WHAT THE EXERCISE ASKS:
Write every entry out again exactly, please, and skip the pictures.

INPUT:
Content starts

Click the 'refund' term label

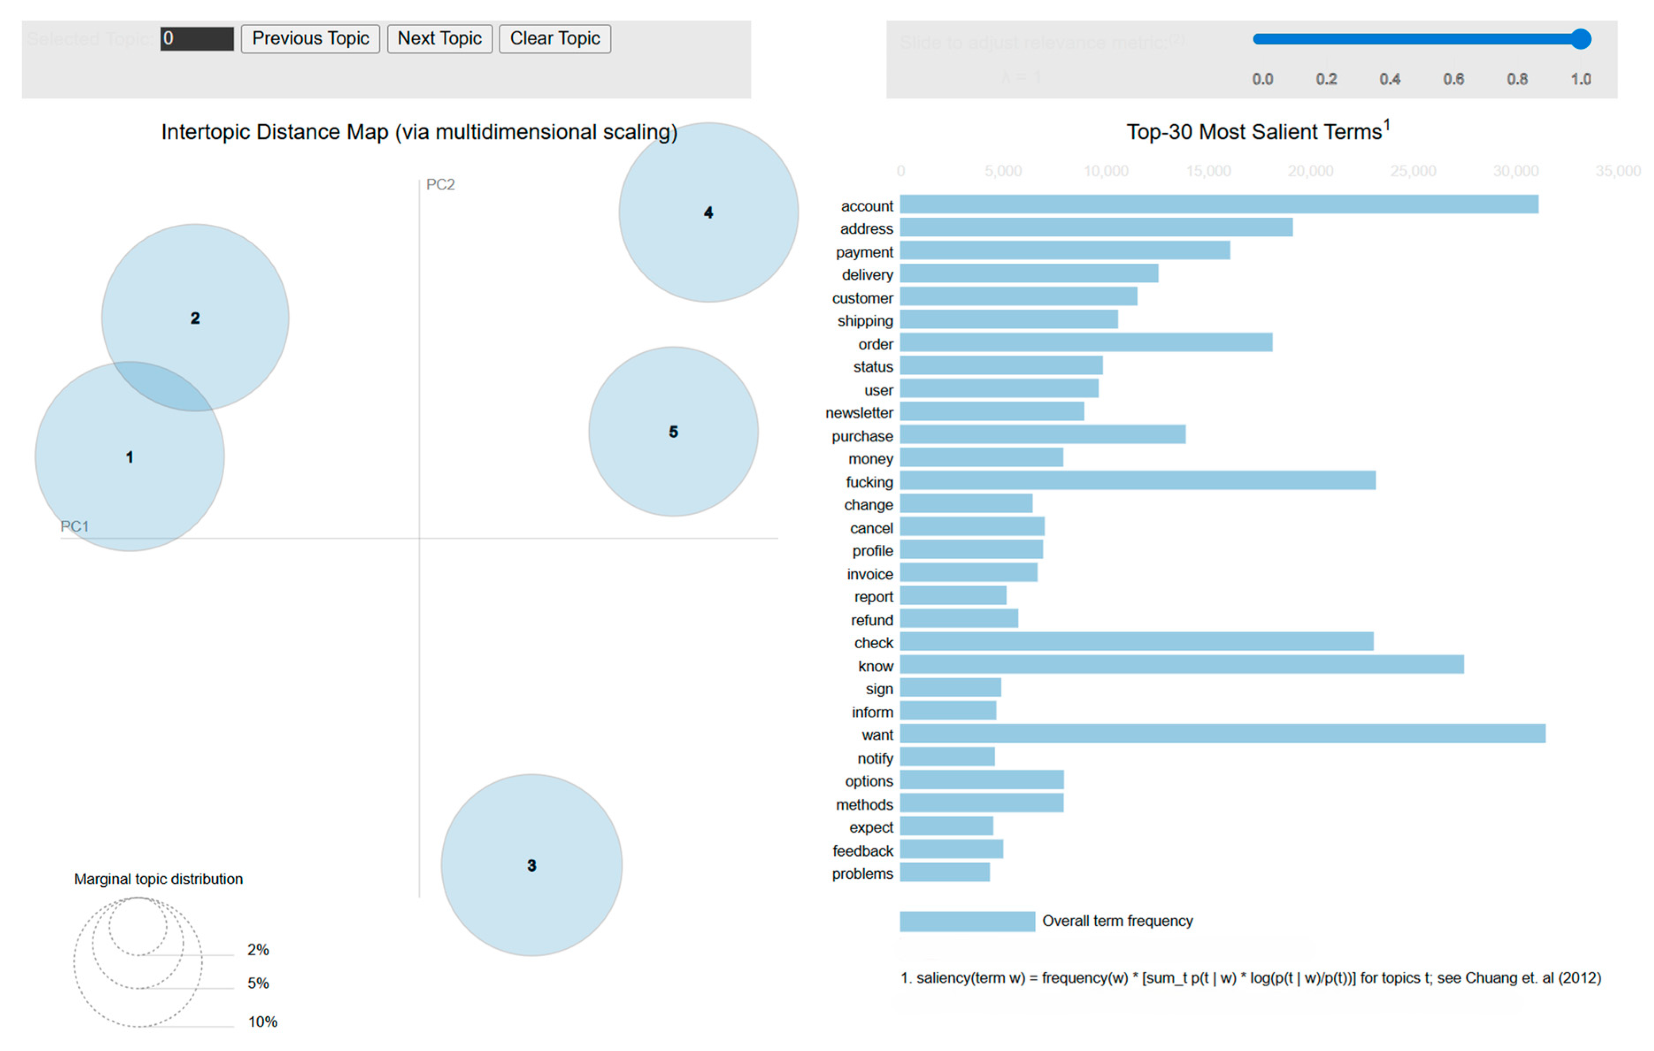872,620
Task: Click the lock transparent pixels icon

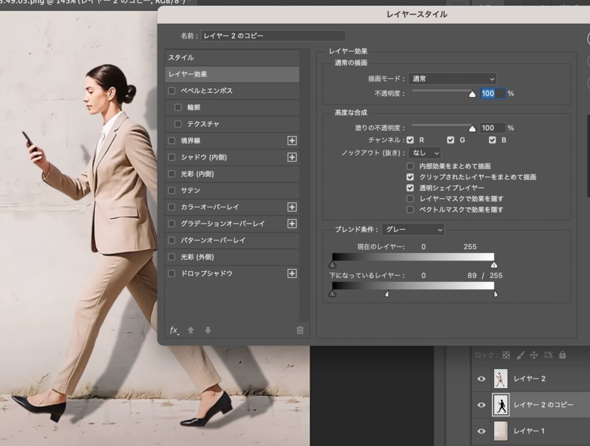Action: click(x=506, y=355)
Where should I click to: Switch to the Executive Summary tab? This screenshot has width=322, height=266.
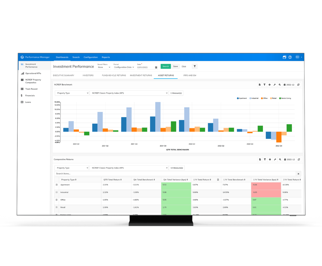64,75
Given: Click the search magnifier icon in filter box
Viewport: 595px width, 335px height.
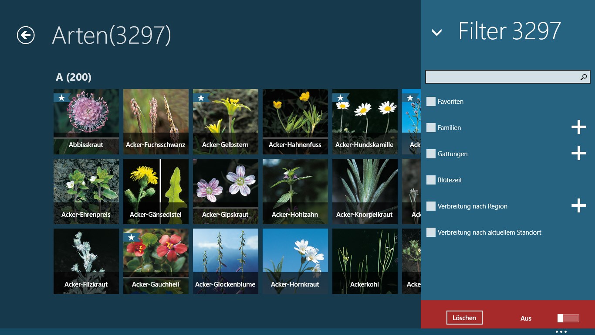Looking at the screenshot, I should tap(584, 77).

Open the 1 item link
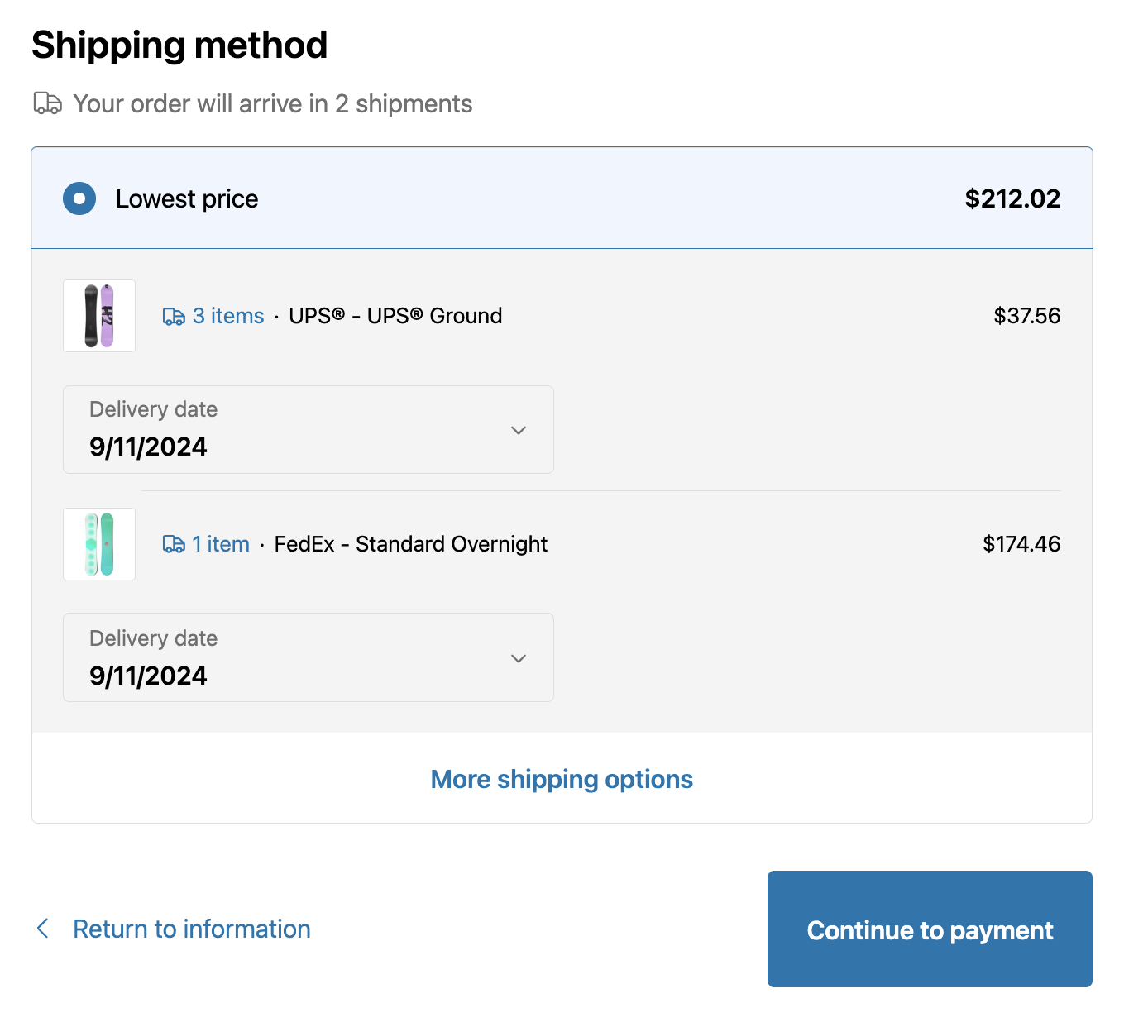pyautogui.click(x=221, y=544)
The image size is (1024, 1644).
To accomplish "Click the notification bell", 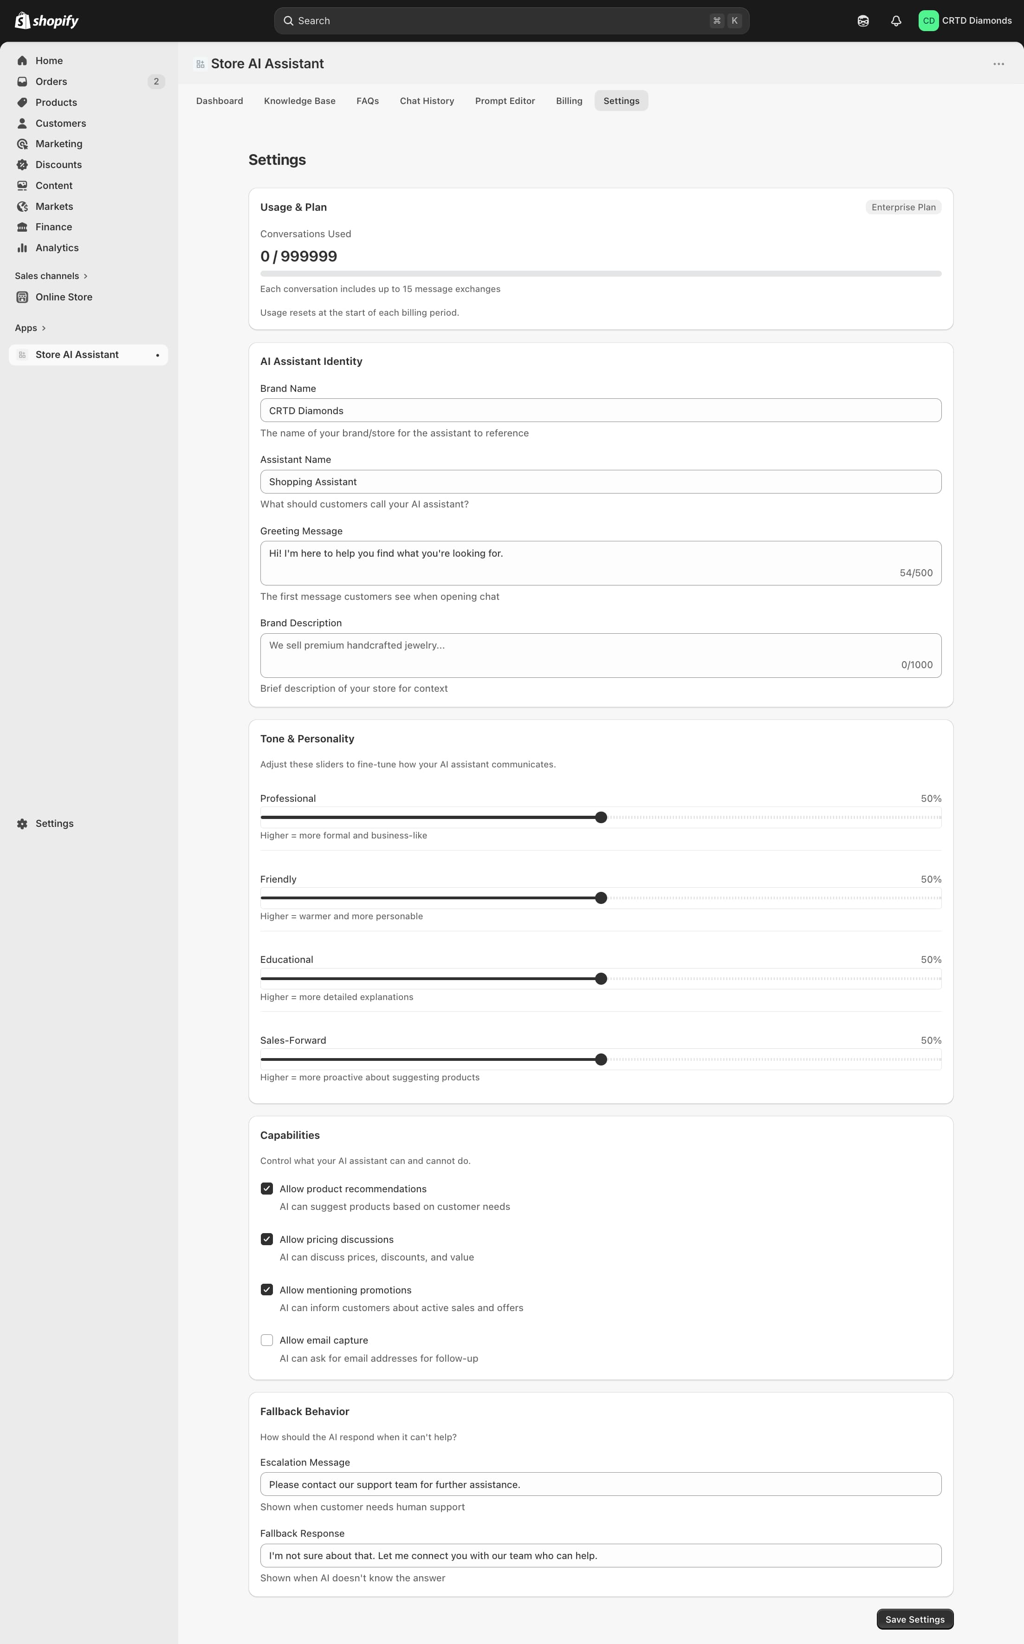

Content ends

EXERCISE ANSWER:
Click the 'refund' term label

872,620
Task: Click the lock transparent pixels icon

Action: click(x=506, y=355)
Where should I click to: Switch to the Executive Summary tab? This screenshot has width=322, height=266.
64,75
Given: Click the search magnifier icon in filter box
Viewport: 595px width, 335px height.
Looking at the screenshot, I should tap(584, 77).

Open the 1 item link
pyautogui.click(x=221, y=544)
The image size is (1024, 1644).
To accomplish "Click the notification bell", 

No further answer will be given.